---- Available data

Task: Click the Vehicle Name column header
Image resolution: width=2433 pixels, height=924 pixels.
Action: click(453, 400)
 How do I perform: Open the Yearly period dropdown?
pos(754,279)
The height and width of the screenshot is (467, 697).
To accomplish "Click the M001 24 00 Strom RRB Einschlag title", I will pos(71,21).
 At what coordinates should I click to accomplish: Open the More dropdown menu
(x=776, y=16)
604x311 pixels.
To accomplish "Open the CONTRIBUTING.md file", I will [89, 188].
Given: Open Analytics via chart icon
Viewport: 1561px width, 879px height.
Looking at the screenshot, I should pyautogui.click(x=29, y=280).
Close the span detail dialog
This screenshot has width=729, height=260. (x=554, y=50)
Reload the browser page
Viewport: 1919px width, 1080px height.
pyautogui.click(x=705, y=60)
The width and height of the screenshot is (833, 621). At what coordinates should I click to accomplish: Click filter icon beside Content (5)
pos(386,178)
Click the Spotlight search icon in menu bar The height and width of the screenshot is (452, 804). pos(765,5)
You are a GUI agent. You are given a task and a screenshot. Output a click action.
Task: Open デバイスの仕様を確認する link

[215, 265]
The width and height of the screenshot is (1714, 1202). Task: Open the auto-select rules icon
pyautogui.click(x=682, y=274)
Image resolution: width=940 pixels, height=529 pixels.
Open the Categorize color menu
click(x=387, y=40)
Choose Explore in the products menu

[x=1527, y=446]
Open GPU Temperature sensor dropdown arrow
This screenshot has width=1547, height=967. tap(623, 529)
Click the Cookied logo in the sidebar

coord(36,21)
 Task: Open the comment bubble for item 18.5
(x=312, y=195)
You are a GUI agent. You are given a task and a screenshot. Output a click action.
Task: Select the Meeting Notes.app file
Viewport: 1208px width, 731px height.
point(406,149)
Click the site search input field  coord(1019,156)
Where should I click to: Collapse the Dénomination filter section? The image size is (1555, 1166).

--------

◆ What the task asks: For this exercise, retype each entry from above exactly as it stands.

◆ Completed task:
Task: Click the Vehicle Name column header
Image resolution: width=2433 pixels, height=924 pixels.
Action: click(453, 400)
 How do I perform: Open the Yearly period dropdown?
pos(754,279)
The height and width of the screenshot is (467, 697).
To accomplish "Click the M001 24 00 Strom RRB Einschlag title", I will pos(71,21).
 At what coordinates should I click to accomplish: Open the More dropdown menu
(x=776, y=16)
604x311 pixels.
To accomplish "Open the CONTRIBUTING.md file", I will [89, 188].
Given: Open Analytics via chart icon
Viewport: 1561px width, 879px height.
Looking at the screenshot, I should pyautogui.click(x=29, y=280).
Close the span detail dialog
This screenshot has width=729, height=260. (x=554, y=50)
Reload the browser page
Viewport: 1919px width, 1080px height.
pyautogui.click(x=705, y=60)
The width and height of the screenshot is (833, 621). At what coordinates should I click to accomplish: Click filter icon beside Content (5)
pos(386,178)
Click the Spotlight search icon in menu bar The height and width of the screenshot is (452, 804). pos(765,5)
You are a GUI agent. You are given a task and a screenshot. Output a click action.
Task: Open デバイスの仕様を確認する link

[215, 265]
The width and height of the screenshot is (1714, 1202). Task: Open the auto-select rules icon
pyautogui.click(x=682, y=274)
Image resolution: width=940 pixels, height=529 pixels.
Open the Categorize color menu
click(x=387, y=40)
Choose Explore in the products menu

[x=1527, y=446]
Open GPU Temperature sensor dropdown arrow
This screenshot has width=1547, height=967. tap(623, 529)
Click the Cookied logo in the sidebar

coord(36,21)
 Task: Open the comment bubble for item 18.5
(x=312, y=195)
You are a GUI agent. You are given a task and a screenshot. Output a click action.
Task: Select the Meeting Notes.app file
Viewport: 1208px width, 731px height.
point(406,149)
Click the site search input field  coord(1019,156)
Where should I click to: Collapse the Dénomination filter section? The image size is (1555, 1166).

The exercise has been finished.